India has responded by tightening FDI norms requiring government approval for Chinese investments. Chinese FDI has seen pushback from Europe as well with the European Union passing regulation for tighter scrutiny of Chinese FDI that allows countries to block takeover bids. The European Union Competition Commissioner has asked European countries to buy stakes in their companies to fend off fire sales to China.

Crack 5: Widening Techno-Political Fissures between the US and China

The Great Fracture, began as a trade-turned-tech war. The questions of technology today, as in the case of 5G, are geopolitical dilemmas tied to strategic investment, digital transformations, and national security.

China’s approach to handling the crisis at home has been looked at with grudging admiration.

In short, China’s state-monitored surveillance and a dash of authoritarianism have begun to sound more attractive to countries given the rapidly altered circumstances of the COVID world. Chinese state-led capitalism with an almost mercantilist synergy between the state and corporations has enabled tighter coordination and a faster bounceback. This is happening at a time when most Western democracies seem to be caught off-guard both from a disease-containment and an economic perspective. Which country wouldn’t look at the flattening of China’s curve and not have a dash of admiration?

Added to this is the competitive advantage in technological innovation that China has systematically build over the years makes it a force to reckon with.The US’ answer to China’s actions has focussed on technology innovation and nationalising knowledge.

According to a Brookings report, the Chinese Communist Party uses three tools to incorporate foreign technical information that escapes Western intelligence: scholarships for Chinese doctoral students abroad, technology innovation contests, and FDI and acquisitions made by Chinese technology companies. A big threat to American Universities comes from Chinese influence. To defend against this transfer of knowledge, the US is turning to protect its bases and keep innovation fuelling at home. It is learning to look beyond China’s Thousand Talents plan(which was the vehicle through which China paid the chairman of Harvard’s chemistry department $50,000 per month, plus living expenses, from 2012-2017) and gather more data, along with coordinating investment screening procedures. US universities are already cutting out Chinese students this year, and joint ventures with scientists and companies from China are being given the cold shoulder.

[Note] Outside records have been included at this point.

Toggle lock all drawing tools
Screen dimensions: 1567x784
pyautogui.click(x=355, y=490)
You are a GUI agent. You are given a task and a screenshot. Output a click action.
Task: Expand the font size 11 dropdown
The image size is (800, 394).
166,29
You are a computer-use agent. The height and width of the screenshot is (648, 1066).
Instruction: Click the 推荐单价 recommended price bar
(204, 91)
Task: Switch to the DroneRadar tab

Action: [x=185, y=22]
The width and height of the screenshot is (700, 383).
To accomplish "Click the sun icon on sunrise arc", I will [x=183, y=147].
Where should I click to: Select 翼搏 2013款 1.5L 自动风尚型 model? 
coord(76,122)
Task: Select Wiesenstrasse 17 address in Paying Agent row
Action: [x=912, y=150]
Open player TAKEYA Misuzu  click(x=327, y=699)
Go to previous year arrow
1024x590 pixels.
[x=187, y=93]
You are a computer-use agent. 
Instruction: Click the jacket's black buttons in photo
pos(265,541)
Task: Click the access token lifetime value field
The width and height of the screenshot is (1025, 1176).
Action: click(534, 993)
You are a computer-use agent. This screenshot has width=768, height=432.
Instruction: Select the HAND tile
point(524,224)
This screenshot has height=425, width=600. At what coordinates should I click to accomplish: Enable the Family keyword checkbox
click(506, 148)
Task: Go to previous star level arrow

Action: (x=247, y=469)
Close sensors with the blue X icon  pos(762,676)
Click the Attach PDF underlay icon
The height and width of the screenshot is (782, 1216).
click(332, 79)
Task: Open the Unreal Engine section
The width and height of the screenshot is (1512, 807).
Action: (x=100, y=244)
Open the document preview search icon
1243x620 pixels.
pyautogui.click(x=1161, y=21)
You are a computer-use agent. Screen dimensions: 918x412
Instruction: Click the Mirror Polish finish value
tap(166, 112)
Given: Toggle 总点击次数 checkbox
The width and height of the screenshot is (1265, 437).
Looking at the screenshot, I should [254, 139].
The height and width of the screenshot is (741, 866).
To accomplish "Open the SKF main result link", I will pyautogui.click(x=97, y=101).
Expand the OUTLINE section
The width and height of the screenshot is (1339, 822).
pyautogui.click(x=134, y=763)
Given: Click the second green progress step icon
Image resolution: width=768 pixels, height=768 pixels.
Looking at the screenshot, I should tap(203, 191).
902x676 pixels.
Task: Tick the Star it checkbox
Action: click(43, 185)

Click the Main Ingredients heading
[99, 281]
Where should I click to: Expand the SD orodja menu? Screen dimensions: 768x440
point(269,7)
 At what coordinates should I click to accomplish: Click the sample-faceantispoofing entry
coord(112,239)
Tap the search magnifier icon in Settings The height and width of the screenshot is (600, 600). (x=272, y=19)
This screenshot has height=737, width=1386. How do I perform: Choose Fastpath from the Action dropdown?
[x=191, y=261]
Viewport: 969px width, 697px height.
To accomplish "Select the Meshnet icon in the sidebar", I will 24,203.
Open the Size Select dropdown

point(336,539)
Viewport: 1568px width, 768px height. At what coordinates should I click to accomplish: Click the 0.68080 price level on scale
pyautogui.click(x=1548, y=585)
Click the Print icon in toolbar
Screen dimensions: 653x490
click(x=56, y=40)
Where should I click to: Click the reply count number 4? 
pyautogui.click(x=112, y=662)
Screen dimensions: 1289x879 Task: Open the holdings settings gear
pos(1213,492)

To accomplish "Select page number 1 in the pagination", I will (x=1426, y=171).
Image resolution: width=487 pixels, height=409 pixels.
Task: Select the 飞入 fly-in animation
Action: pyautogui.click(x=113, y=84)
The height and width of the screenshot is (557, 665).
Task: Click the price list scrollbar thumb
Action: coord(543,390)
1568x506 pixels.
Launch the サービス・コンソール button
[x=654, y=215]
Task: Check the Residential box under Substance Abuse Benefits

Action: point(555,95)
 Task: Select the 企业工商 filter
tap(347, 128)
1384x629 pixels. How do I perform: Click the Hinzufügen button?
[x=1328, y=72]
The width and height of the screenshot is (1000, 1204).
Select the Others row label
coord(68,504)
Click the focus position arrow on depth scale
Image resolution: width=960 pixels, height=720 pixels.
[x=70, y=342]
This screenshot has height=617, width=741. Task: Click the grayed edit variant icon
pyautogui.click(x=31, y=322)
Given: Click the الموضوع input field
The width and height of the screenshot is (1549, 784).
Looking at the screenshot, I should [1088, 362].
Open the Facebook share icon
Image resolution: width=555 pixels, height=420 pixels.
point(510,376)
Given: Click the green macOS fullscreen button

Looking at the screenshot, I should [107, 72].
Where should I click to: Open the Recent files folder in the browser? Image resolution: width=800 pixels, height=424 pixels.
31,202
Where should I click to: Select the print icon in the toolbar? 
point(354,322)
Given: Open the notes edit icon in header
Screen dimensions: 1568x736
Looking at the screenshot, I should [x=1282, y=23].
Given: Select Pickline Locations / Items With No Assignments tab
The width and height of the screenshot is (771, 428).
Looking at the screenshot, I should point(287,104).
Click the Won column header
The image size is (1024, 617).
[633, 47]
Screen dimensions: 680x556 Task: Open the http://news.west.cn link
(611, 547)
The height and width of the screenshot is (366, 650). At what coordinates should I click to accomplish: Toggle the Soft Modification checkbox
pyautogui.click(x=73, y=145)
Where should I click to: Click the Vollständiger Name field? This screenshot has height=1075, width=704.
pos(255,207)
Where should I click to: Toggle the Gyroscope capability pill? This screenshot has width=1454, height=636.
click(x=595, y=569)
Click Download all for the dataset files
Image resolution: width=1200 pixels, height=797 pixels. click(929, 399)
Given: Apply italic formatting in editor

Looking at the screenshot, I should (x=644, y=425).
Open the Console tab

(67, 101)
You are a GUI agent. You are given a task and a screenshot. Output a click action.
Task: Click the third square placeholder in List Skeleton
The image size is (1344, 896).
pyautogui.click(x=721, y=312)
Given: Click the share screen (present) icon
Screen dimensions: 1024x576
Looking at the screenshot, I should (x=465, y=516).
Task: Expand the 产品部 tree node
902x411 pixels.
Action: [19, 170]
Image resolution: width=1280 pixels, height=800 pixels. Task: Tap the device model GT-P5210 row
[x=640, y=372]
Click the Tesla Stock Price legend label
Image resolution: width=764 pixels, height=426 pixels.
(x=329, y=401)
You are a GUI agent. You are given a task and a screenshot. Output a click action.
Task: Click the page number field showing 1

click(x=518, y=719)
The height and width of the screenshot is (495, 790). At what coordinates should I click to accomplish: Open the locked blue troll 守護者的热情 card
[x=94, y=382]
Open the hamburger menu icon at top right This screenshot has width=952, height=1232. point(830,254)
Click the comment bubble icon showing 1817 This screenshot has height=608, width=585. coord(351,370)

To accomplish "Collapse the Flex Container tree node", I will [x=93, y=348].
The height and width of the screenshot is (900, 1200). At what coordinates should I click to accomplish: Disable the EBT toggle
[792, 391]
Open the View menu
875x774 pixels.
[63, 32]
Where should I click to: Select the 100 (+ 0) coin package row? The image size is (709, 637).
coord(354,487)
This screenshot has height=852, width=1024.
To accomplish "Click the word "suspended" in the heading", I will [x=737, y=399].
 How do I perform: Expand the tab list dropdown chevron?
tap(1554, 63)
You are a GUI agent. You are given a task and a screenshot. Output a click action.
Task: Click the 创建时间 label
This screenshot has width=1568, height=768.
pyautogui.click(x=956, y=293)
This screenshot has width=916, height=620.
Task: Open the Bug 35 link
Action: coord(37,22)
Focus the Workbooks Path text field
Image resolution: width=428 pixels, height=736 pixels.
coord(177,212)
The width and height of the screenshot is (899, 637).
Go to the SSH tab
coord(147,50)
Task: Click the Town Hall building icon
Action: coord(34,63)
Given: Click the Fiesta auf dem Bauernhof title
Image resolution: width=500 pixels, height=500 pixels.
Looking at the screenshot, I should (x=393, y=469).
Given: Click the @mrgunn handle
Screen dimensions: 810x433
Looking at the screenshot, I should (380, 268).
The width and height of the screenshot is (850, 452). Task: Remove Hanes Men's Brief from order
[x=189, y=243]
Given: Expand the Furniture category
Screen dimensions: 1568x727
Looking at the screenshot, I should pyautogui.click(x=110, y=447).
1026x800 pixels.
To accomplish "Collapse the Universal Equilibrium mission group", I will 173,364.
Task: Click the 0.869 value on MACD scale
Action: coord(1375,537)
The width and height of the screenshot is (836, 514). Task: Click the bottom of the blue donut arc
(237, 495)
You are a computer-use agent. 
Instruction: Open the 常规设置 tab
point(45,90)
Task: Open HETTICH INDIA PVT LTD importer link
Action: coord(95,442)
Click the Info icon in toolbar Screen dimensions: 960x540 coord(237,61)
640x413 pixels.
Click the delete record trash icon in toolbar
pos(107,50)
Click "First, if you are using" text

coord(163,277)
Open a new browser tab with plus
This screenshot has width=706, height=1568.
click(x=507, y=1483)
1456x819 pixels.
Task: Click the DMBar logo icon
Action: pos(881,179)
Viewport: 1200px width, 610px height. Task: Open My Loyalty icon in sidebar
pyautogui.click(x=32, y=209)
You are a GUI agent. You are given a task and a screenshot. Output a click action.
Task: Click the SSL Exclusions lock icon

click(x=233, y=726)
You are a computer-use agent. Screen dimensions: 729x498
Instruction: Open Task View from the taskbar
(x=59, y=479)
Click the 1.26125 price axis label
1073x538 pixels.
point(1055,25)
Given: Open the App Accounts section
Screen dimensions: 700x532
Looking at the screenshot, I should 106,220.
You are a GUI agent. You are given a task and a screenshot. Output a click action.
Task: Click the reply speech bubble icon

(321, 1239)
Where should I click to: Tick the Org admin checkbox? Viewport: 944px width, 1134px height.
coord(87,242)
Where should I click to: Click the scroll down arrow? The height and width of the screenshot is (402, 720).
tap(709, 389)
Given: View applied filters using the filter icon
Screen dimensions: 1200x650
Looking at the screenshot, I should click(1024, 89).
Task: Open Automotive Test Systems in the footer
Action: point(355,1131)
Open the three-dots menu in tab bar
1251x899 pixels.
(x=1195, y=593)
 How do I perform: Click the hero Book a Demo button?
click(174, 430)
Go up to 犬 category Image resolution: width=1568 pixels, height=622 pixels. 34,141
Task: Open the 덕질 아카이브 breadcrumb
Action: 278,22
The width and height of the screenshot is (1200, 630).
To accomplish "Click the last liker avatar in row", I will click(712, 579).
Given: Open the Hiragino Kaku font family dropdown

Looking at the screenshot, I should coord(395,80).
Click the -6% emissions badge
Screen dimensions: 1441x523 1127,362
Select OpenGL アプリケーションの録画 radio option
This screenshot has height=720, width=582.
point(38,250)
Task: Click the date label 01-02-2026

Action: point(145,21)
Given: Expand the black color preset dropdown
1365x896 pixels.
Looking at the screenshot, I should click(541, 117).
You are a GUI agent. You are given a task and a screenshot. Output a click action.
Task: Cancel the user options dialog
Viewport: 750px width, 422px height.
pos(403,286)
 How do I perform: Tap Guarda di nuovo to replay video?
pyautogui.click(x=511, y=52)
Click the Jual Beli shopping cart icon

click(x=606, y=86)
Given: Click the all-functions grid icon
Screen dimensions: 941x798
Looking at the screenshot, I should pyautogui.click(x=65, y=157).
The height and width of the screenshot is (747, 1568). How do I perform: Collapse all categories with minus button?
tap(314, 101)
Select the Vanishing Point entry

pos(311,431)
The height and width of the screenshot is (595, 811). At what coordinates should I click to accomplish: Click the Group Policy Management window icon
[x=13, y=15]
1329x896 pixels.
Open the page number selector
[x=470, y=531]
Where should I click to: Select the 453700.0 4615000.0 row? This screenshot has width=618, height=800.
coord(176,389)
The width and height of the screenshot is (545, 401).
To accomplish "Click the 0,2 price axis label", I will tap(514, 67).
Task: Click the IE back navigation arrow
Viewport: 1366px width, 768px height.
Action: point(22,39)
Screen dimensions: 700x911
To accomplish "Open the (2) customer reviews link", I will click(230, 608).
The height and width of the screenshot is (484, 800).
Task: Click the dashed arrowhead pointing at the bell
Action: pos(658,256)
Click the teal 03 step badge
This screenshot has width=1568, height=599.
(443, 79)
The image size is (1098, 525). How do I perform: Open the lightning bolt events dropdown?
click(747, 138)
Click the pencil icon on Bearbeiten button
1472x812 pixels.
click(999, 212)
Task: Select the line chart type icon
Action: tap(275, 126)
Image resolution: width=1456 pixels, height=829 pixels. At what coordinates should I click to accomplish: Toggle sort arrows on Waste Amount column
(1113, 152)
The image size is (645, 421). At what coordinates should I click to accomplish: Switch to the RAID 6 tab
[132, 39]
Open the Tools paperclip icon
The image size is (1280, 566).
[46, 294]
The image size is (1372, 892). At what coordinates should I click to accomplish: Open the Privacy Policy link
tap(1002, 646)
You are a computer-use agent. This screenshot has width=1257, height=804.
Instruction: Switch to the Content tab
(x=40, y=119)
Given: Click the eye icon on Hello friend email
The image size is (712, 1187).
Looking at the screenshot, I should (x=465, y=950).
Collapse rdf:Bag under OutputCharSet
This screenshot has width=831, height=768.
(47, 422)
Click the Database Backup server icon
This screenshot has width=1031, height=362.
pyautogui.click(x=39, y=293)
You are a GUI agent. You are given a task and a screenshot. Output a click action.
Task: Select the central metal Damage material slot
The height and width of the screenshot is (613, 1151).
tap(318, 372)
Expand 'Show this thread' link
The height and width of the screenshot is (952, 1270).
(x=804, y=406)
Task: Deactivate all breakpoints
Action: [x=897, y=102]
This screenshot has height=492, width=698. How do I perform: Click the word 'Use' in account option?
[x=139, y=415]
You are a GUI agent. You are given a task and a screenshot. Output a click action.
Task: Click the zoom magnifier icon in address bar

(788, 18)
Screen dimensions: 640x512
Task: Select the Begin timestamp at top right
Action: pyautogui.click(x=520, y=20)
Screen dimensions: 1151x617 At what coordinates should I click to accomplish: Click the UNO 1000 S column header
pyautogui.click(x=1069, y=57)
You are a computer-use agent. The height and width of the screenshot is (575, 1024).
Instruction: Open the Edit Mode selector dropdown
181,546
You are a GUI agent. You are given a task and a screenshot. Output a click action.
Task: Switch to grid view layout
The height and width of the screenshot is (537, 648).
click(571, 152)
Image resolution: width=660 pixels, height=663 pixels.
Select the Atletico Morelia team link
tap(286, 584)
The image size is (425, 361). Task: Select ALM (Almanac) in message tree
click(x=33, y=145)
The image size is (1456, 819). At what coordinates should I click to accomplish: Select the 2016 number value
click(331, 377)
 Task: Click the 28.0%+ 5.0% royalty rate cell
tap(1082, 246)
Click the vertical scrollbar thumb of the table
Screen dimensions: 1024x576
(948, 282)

Simply put, the US is trying to cut china out of High Tech- with several developments in the last three months alone. The Commerce Department in 2019 restricted American companies from selling components and other technology to Huawei which the Trump administration has labeled as posing a national security threat. These actions have restricted Huawei’s access to Google’s services and cut-off chips made by Qualcomm and Intel and its other American suppliers.

Meanwhile, China is gearing to set international standards in production, exchange, and consumption of goods. China’s way is to create long-term grand strategies that pay off in the long-run. Beijing is about to launch China Standards 2035, a plan to write international rules. China Standards 2035 is the successor to Made in China 2025. Horizon Advisory, in its analysis of the report states that:

“ it has instructions to ‘seize the opportunity’ that COVID-19 creates by proliferating China’s authoritarian information regime; to co-opt global industry by capturing the industrial Internet of Things; to define the next generation of information technology and biotechnology infrastructures; to export the social credit system — and Beijing’s larger litany of incentive-shaping platforms.”

In what Ian Bremmer calls “the Great Decoupling”, economic and technological interdependence between the United States and China is giving way to the creation of two separate systems, that are often in competition with each other in the future.